----- Listed records
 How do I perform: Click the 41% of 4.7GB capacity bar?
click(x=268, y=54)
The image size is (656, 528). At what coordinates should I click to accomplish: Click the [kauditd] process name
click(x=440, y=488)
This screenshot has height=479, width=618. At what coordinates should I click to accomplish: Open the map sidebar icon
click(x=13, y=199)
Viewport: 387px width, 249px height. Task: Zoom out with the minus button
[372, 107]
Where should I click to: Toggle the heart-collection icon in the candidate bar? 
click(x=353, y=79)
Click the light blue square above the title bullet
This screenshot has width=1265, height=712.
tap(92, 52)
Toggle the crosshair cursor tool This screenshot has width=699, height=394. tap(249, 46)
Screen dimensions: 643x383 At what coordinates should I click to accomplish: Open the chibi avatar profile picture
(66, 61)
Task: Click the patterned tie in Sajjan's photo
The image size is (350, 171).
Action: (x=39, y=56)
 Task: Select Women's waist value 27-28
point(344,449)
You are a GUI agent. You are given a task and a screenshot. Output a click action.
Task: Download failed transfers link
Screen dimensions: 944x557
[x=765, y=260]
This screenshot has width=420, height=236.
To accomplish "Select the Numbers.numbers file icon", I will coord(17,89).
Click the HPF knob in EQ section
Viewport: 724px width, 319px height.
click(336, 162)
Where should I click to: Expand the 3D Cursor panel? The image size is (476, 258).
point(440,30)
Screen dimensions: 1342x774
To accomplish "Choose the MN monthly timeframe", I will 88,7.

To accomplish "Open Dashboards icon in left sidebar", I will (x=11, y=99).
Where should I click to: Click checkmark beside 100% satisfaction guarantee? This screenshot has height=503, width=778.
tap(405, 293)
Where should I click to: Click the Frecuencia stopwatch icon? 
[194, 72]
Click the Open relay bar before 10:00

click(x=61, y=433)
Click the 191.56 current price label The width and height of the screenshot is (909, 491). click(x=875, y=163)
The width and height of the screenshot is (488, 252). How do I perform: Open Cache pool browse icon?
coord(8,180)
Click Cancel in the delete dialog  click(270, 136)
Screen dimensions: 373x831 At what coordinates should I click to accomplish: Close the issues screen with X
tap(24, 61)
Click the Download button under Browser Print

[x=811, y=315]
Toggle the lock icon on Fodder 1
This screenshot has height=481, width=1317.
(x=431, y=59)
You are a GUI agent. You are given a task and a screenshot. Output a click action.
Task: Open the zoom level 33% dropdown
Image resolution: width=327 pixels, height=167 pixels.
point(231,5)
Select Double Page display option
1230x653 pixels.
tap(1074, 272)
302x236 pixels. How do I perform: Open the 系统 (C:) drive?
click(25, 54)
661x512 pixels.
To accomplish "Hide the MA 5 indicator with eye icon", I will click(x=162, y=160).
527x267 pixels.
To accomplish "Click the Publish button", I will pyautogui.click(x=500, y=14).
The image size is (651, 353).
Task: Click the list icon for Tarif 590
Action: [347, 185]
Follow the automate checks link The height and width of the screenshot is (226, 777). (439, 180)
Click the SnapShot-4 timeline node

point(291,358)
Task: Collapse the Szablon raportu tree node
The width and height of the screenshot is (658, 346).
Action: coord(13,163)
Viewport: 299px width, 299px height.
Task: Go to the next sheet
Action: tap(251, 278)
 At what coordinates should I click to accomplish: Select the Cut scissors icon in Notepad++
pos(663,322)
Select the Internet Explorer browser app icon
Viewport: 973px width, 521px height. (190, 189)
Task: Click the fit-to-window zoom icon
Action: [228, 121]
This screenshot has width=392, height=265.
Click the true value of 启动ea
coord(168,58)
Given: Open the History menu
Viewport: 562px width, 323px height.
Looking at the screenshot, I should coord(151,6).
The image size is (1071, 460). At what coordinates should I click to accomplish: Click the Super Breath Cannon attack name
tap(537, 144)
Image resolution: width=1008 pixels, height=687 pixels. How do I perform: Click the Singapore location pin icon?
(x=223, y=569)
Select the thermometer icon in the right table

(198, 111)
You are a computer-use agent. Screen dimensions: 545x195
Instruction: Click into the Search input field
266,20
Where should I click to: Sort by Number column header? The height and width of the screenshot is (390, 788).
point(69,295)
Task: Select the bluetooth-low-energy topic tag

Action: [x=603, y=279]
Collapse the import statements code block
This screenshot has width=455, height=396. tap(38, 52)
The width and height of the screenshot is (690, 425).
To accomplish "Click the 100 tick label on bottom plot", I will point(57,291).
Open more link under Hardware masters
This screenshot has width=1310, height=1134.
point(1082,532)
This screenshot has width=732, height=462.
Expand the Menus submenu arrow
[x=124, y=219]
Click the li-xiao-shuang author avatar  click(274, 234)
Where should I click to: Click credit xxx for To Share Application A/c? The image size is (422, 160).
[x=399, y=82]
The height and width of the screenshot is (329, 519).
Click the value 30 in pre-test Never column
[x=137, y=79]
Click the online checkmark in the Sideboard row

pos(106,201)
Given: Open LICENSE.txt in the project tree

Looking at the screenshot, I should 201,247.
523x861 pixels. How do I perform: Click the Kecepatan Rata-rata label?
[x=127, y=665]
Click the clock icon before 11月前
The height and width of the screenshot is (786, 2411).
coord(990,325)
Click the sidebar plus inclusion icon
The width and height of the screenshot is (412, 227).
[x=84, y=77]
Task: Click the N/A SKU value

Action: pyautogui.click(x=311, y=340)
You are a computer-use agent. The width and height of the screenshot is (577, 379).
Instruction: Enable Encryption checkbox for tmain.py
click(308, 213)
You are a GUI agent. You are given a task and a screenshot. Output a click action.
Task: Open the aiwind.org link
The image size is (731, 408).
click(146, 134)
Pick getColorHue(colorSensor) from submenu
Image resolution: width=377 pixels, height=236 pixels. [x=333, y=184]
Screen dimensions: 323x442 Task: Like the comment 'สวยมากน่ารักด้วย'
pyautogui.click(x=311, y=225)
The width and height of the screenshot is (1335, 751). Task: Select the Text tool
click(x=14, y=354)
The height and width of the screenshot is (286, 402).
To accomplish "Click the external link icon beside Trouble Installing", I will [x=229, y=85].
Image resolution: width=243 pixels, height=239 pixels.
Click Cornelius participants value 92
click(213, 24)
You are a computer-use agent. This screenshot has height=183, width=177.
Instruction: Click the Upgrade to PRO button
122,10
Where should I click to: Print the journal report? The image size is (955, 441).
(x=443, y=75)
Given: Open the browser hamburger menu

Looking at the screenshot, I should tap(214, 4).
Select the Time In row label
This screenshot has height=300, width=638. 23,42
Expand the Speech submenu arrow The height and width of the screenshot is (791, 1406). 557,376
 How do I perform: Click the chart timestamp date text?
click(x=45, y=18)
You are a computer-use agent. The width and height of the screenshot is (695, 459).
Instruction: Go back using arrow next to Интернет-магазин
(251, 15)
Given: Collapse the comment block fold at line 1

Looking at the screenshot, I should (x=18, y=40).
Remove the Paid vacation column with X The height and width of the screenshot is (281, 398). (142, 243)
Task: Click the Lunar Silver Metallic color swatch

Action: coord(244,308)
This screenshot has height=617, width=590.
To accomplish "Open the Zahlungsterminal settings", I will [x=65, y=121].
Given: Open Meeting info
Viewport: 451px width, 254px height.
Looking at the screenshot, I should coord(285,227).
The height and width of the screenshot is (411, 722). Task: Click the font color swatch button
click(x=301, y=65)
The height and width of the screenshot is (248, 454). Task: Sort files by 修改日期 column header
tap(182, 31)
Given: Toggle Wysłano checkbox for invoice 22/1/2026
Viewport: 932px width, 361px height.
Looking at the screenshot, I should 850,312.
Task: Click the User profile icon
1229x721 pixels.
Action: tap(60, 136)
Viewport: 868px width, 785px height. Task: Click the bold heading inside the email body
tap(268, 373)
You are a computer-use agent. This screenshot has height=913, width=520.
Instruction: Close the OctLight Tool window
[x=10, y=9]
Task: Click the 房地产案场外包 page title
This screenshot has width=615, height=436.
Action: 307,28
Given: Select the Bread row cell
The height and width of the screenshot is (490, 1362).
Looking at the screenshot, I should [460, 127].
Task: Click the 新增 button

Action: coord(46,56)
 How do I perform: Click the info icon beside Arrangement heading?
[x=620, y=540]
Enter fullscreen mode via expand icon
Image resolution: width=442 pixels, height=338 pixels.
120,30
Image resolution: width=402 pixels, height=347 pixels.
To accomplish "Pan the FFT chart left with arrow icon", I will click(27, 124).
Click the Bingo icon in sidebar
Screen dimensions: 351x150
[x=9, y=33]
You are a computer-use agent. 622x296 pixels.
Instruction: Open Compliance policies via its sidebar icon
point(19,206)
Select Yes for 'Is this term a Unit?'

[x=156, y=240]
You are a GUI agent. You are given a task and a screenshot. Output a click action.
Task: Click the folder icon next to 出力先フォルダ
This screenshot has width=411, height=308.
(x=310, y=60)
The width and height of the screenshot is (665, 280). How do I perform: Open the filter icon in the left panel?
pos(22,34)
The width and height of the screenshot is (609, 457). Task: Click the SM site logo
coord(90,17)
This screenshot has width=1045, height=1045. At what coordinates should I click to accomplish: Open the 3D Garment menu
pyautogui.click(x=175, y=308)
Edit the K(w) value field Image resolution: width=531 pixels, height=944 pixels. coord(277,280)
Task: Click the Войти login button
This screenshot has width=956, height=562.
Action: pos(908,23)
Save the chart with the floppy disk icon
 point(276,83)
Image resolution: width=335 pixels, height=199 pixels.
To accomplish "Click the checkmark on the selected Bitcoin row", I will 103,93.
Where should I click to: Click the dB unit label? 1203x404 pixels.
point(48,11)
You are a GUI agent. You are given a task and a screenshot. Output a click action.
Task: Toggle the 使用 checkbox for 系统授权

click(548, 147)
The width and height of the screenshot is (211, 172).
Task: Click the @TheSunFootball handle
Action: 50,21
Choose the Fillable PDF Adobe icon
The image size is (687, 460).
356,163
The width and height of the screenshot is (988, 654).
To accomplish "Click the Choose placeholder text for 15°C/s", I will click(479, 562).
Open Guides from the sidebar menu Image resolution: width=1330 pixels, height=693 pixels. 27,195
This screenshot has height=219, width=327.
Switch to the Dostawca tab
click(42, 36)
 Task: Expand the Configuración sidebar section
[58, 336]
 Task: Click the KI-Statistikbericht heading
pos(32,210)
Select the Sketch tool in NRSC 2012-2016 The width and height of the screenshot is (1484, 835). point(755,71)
----------
The task:
In the material above, each line with the word "Choose" should be copied.

Response below:
To accomplish "Choose the MN monthly timeframe", I will 88,7.
Choose the Fillable PDF Adobe icon
To accomplish "Click the Choose placeholder text for 15°C/s", I will click(479, 562).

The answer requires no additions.